Objects in aerial images show greater variations in scale and orientation than in other images, making them harder to detect using vanilla deep convolutional neural networks. Networks with sampling equivariance can adapt sampling from input feature maps to object transformation, allowing a convolutional kernel to extract effective object features under different transformations. However, methods such as deformable convolutional networks can only provide sampling equivariance under certain circumstances, as they sample by location.
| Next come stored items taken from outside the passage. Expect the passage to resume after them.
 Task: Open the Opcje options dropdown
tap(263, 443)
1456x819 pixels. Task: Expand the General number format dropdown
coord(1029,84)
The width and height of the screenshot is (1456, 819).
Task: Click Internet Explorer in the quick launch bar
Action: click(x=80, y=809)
We propose sampling equivariant self-attention networks, which treat self-attention restricted to a local image patch as convolution sampling by masks instead of locations, and a transformation embedding module to improve the equivariant sampling further. We further propose a novel randomized normalization module to enhance network generalization and a quantitative evaluation metric to fairly evaluate the ability of sampling equivariance of different models. Experiments show that our model provides significantly better sampling equivariance than existing methods without additional supervision and can thus extract more effective image features. Our model achieves state-of-the-art results on the DOTA-v1.0, DOTA-v1.5, and HRSC2016 datasets without additional computations or parameters.
航空图像中的物体在尺度和方向上的变化比其他图像更大,这使得使用普通深度卷积神经网络来检测它们变得更加困难。具有采样等变性的网络可以使从输入特征图的采样适应物体变换,从而让卷积核在不同变换下提取有效的物体特征。然而,诸如可变形卷积网络之类的方法仅在某些情况下才能提供采样等变性,因为它们是按位置进行采样的。我们提出了采样等变自注意力网络,该网络将限制在局部图像块上的自注意力视为通过掩码而非位置进行的卷积采样,以及一个变换嵌入模块来进一步改善等变采样。我们还进一步提出了一种新颖的随机归一化模块以增强网络泛化能力,并提出了一种定量评估指标来公平地评估不同模型的采样等变能力。实验表明,我们的模型在无需额外监督的情况下提供了比现有方法明显更好的采样等变性,因此能够提取更有效的图像特征。我们的模型在DOTA-v1.0、DOTA-v1.5和HRSC2016数据集上取得了领先的结果,且无需额外的计算或参数。